Task item: Print each record that follows exactly, leaving the pictures behind.

Source data:
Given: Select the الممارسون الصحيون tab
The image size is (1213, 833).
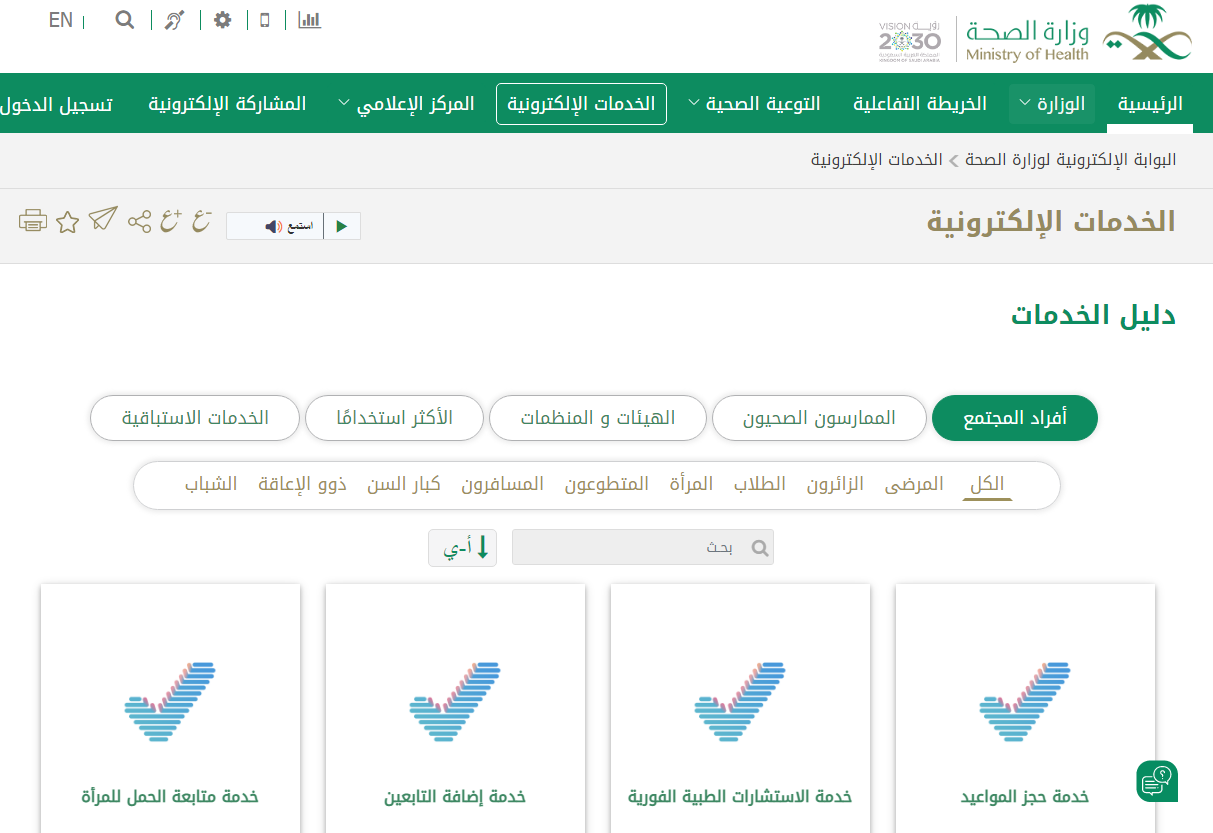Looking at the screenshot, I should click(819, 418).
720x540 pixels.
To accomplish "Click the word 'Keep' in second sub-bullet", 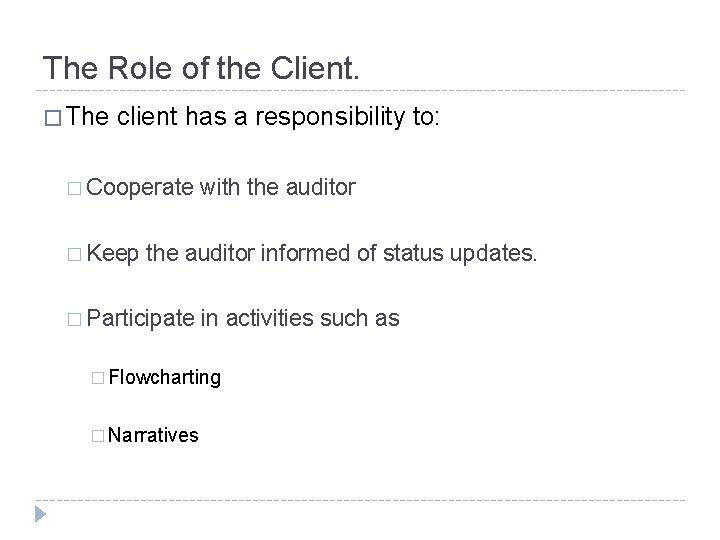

Result below:
Given: Select the الممارسون الصحيون tab
The image size is (1213, 833).
Looking at the screenshot, I should click(819, 418).
720x540 pixels.
To accomplish "Click the word 'Keep' in second sub-bullet", 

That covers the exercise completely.